-- Task description --
Using the data below, copy out all lines with the word "checkbox".

--- Supplied records Enclosed Below ---

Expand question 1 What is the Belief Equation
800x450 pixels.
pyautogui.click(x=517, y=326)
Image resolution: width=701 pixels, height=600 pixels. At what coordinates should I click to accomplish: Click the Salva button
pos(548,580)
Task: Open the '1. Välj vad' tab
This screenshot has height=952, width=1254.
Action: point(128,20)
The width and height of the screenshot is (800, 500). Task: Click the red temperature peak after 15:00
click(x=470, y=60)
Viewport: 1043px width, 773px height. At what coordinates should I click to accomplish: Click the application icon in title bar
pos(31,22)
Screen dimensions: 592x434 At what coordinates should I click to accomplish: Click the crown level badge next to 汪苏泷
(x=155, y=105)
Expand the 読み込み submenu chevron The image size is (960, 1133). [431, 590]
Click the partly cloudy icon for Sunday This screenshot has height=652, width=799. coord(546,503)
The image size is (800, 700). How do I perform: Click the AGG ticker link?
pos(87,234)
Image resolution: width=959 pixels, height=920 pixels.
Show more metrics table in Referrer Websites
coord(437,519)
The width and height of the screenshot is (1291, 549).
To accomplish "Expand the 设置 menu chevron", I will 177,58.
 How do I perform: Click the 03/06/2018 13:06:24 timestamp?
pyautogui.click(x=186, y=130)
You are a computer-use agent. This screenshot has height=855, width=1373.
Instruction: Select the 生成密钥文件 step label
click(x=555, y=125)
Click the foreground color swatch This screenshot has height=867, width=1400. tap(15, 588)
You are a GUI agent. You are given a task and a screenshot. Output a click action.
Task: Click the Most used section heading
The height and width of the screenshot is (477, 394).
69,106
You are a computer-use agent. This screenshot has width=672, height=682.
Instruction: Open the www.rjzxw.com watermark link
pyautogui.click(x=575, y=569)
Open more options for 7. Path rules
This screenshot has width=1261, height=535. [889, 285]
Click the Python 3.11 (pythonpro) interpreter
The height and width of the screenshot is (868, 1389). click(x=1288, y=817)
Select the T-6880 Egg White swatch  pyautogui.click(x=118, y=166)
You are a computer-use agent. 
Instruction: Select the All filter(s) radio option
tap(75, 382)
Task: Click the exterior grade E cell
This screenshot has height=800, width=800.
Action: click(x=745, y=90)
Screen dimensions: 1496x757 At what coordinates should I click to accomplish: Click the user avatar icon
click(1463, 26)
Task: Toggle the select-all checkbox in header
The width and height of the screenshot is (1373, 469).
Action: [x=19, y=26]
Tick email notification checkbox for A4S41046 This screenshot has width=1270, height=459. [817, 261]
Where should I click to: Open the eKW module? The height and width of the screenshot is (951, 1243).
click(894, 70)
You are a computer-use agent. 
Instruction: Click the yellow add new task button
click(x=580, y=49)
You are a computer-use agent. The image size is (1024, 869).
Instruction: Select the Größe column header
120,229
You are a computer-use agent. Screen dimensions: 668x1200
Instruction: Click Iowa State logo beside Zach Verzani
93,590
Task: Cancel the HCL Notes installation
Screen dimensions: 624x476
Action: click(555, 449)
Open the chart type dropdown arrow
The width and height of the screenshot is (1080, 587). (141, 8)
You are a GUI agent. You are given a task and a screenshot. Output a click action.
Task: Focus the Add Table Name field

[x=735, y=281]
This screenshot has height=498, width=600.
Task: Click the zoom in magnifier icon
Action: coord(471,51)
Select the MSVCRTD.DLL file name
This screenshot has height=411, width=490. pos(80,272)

--- End of Enclosed Supplied records ---

-- Solution to the exercise --
Task: Toggle the select-all checkbox in header
Tick email notification checkbox for A4S41046 This screenshot has width=1270, height=459. [817, 261]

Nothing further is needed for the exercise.